PM Rishi Sunak interviewed tech billionaire Elon Musk at the recent UK artificial intelligence (AI) conference. During the interview, Musk predicted that AI will be “smarter than the smartest human” and that “there will come a point where no job will be necessary” as AI will do everything for us. 

Well, I’m not sure how much farming Mr Musk has done, but I have serious doubts that AI will ever come to replace human farmers completely. 

That conviction was cemented during a conversation I had at a recent farming awards dinner. A fellow guest told me about the robots he had installed on his dairy farm. At first all was wonderful, as he no longer needed to stir from his bed at 5am to milk the cows. Nor did he have to head off to the milking parlour at 5pm each evening to go through the drudge of evening milking.

But, since then, a terrible new reality has dawned on his farm. Instead of being a slave to his cows for twice a day milking he is now ‘on call’ to robots 24 hours a day. 

Every time there is a technical hitch in the parlour, which is often, he has to attend to it. Even relatively simple things like milking clusters becoming twisted is enough to get him out of bed as the robots sound an alarm to his mobile phone. Indeed, his sleep pattern is so horribly broken that he’s questioning his future in dairy farming, despite such a recent heavy investment in tech. 

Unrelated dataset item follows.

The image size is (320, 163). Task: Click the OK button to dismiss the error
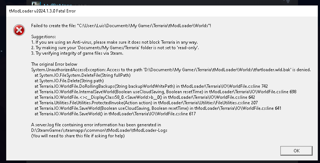pyautogui.click(x=296, y=151)
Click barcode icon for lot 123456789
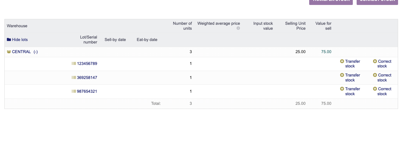The height and width of the screenshot is (145, 403). pyautogui.click(x=74, y=64)
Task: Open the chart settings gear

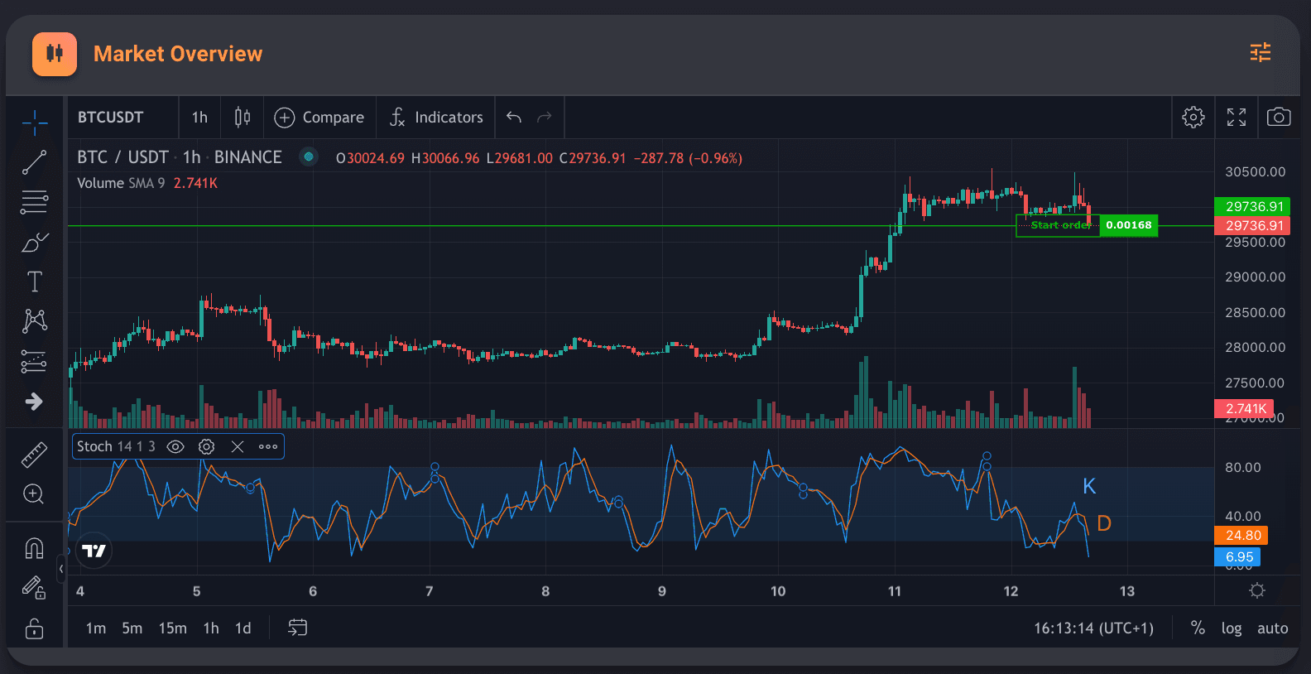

Just as time consuming, he told me, is that because he doesn’t see the cows twice a day at milking, he has to be extremely attentive to the records that the robots send to his computer each day. Rather than spot a cow that is looking lacklustre when he brings her in from the field or sees her walk into the milking parlour, he now has to deduce any health problems from the cold data, like milk quality or food intakes, that is sent to his computer.

But perhaps arable farming lends itself more readily to AI than livestock production? Machinery and plants are certainly more predictable than livestock in terms of any problems that might arise and how they might be sorted out. 

We’ve seen considerable positive advances in precision arable farming techniques, including satellite steering for tractors and onboard computers on combine harvesters providing ‘yield’ maps etc. But, that said, it does seem that the days of driver-free tractors are a long way off, let alone a robot that can repair another robot that has malfunctioned.

Sadly, then, Mr Musk’s prediction of a future in which arable farmers will be able to relax in front of their TVs or spend their days immersed in virtual reality games while AI runs their farms seems a distant or even impossible goal. 

That said, dear reader, my views on this topic come with a warning: I come from a long line of those who made confident but hopelessly incorrect predictions about the possibilities of human technological advance. As my great-grandfather once stated: ‘They will make a carriage go without a horse one day, but they will never put a man on the moon.”